Most eviction-related cases are filed to force tenants to pay back rent, and of those, the majority are settled, and the tenants remain in their homes. Of the 1,227 cases filed by City Housing Authority officials in 2016, only 142 ended in actual evictions, according to Authority records. There is still a heavy toll for the other 1,085: Eviction filings are recorded on a tenant’s rental history, which landlords can use to deny future rental applications.

The eviction process in Allegheny County.

Downing sees the collaborative effort as essential to reducing filings and evictions. Just as important is understanding the situations of the people represented in the numbers. People like Celeste Scott.

Now an affordable housing organizer with Pittsburgh United, Scott has faced years of housing instability. When she left Pittsburgh for college in Maryland in 1993, the public housing complex where she had lived was permanently closed, displacing her mother, who then moved to Maryland to live with her daughter.

Then her mother, who had been paying part of the rent, died. Scott was working two jobs while going to school, but with funeral expenses and other financial obligations, she and her 3-year-old son ended up being evicted for past-due rent.

She returned to Pittsburgh and continued to work, but she and her son were displaced three more times — twice by eviction, and once because the rent for her Lawrenceville apartment nearly doubled. She went to court once to fight a filing, but she lost, as defendants in eviction cases do 85 percent of the time, according to Rue of the County Department of Human Services.

Scott says that even though she was attaining decent wages, “being a black woman raising a child and facing rising housing costs meant I still needed assistance. But you have to become homeless to get it because there is no coordination of services otherwise.”

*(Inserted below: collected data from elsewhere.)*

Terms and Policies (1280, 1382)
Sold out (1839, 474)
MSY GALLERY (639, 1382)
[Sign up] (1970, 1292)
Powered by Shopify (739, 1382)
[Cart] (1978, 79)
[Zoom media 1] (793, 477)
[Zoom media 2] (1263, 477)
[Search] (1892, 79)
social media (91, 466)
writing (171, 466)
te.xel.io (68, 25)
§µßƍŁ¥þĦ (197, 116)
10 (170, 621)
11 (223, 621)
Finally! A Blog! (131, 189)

Scott is not alone: Black women are evicted so much more frequently than other groups that in 2014 the MacArthur Foundation published a study called “Poor Black Women Are Evicted at Alarming Rates, Setting Off a Chain of Hardship.”

“The fear of eviction is so great,” Scott says. “You want to fight it, but the power of landlords is so great that people just leave.”

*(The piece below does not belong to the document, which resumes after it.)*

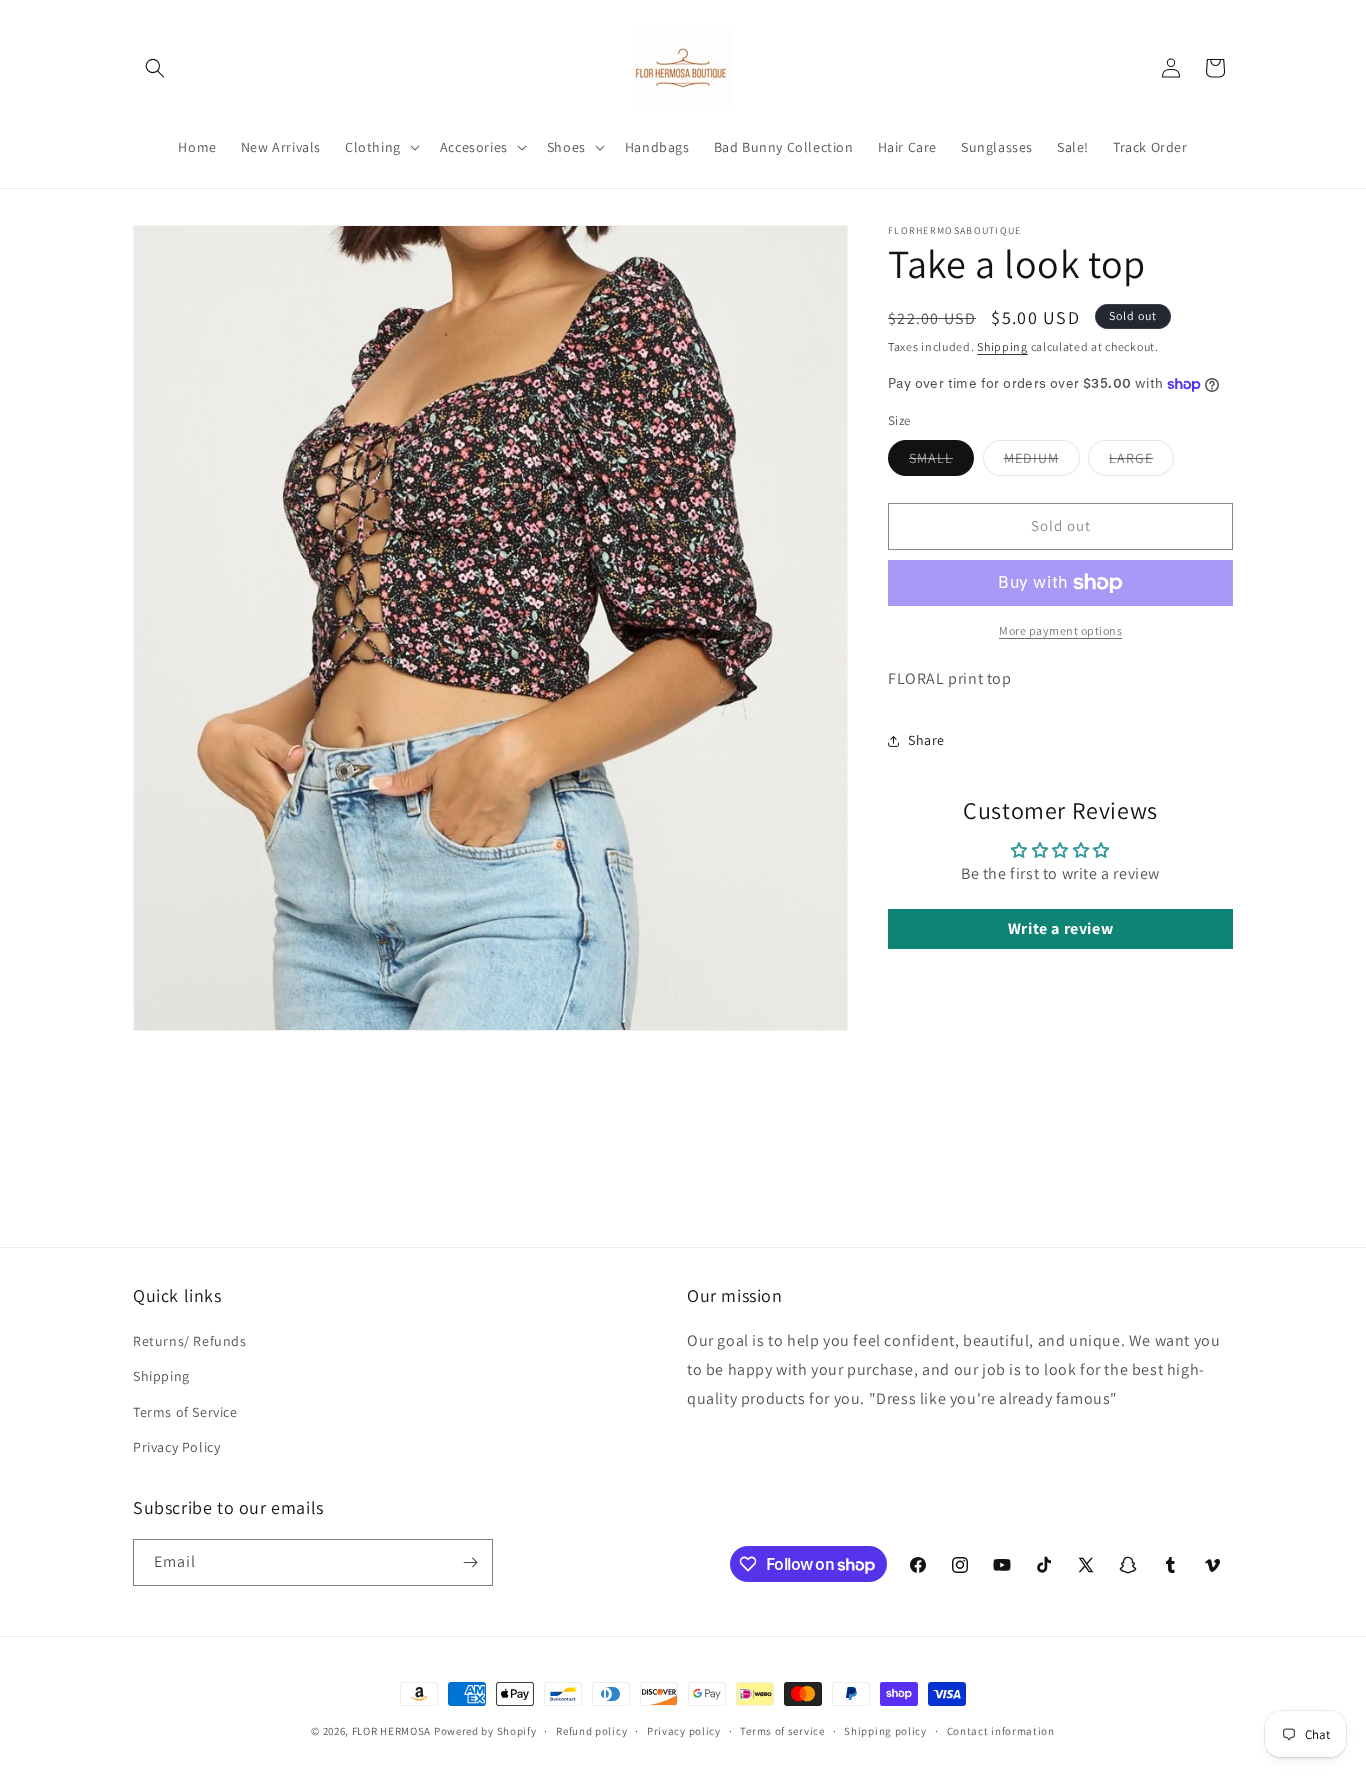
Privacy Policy (176, 1447)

Community Human Services, one of the region’s leading housing stabilization, mental health and food assistance providers, helped Scott enter the county’s rapid rehousing program, which offers financial help and other support services to get into housing quickly and stay there.

Downing and the task force want to see more people in similar situations find stable housing.

“Our long-standing commitment to fighting homelessness and housing insecurity has enabled The Pittsburgh Foundation to lead this effort,” Downing says. “But a meaningful change will only come from the strong partnerships we continue to build.”